===== Data records
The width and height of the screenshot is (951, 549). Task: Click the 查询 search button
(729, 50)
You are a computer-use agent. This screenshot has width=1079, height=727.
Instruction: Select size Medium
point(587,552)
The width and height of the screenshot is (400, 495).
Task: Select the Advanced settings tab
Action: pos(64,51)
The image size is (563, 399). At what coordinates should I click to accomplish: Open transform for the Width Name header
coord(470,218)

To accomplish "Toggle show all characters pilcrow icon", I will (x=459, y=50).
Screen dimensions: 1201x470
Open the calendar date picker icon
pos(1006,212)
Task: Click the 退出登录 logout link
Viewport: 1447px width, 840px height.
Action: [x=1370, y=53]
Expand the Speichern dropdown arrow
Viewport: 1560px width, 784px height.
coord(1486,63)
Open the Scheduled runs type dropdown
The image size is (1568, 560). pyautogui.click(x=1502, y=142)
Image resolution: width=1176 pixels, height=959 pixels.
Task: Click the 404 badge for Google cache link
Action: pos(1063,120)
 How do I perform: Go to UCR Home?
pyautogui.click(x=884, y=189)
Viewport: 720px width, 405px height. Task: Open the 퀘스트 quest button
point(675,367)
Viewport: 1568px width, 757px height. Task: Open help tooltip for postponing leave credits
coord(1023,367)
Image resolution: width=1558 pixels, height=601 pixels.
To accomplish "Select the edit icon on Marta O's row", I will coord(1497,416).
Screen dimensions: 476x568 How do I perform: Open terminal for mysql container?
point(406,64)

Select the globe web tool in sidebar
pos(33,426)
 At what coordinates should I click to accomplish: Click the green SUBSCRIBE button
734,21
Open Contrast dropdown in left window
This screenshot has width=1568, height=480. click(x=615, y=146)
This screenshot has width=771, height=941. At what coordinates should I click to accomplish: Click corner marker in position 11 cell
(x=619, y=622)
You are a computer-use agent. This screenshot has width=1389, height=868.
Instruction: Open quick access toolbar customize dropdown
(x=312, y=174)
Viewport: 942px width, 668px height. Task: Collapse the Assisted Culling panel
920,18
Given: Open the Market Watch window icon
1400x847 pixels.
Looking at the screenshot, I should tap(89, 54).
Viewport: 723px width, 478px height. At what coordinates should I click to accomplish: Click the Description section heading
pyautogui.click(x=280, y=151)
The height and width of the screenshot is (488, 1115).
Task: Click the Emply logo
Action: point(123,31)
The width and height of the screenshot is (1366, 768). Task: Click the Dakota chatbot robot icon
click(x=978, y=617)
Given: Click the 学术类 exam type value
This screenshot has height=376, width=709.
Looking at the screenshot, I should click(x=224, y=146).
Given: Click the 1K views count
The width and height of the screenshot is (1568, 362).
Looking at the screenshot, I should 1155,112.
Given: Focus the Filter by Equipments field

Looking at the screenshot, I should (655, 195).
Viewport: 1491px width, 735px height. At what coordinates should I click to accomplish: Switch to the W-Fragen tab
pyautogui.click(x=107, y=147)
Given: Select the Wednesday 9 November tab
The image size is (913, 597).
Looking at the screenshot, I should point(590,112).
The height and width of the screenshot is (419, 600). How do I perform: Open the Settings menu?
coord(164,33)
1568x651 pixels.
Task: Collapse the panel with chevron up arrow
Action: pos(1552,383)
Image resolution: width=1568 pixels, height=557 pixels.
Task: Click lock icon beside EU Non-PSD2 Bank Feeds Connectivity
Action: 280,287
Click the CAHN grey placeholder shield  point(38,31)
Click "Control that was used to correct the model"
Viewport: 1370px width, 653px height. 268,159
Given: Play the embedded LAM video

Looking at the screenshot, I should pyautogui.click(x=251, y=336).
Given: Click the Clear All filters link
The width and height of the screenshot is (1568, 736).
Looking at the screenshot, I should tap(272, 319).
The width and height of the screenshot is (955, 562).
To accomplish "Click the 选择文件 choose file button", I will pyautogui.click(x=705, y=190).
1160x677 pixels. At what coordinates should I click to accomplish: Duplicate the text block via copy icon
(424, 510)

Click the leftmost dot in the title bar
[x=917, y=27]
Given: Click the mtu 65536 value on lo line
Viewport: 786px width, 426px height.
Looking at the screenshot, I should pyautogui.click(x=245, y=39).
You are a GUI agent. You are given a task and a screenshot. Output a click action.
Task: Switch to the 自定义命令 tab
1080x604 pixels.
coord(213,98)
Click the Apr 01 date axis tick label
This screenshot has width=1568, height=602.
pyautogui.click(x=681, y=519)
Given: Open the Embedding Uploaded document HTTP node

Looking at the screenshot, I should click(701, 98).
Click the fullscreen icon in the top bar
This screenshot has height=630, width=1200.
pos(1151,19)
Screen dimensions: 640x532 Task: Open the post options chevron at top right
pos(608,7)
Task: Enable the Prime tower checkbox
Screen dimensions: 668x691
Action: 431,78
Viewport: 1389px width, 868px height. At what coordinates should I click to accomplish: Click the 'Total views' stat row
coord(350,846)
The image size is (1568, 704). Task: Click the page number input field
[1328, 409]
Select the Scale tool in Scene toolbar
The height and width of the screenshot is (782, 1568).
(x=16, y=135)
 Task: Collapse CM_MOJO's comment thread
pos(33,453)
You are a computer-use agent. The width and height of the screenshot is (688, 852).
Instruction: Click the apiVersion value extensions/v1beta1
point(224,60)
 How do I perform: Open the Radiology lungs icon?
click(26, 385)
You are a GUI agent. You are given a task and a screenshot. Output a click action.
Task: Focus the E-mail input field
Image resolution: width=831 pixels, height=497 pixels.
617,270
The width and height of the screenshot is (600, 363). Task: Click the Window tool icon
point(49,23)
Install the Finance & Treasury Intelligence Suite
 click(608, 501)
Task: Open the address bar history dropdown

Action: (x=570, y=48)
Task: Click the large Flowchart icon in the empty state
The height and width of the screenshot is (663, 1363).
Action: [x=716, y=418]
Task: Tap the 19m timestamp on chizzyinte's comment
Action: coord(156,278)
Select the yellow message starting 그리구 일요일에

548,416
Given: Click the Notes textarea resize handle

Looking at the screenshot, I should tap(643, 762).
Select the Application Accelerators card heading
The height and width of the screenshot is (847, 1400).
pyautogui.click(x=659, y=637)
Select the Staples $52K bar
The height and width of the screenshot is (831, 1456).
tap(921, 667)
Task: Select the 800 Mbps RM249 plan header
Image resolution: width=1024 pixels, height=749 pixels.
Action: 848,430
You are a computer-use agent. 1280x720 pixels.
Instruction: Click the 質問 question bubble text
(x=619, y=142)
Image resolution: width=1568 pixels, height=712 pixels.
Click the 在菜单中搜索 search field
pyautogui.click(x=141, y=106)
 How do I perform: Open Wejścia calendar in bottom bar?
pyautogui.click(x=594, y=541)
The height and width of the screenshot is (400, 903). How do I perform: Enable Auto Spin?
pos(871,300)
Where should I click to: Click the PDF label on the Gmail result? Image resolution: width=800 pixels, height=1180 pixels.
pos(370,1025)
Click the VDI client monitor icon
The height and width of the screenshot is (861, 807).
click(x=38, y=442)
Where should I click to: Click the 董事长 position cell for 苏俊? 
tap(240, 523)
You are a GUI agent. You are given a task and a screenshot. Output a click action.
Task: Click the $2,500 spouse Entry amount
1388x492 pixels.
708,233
==========
- **Your goal**: Report how many lines of the data contain the word "will", using the number alone.

- **Output for this task**: 3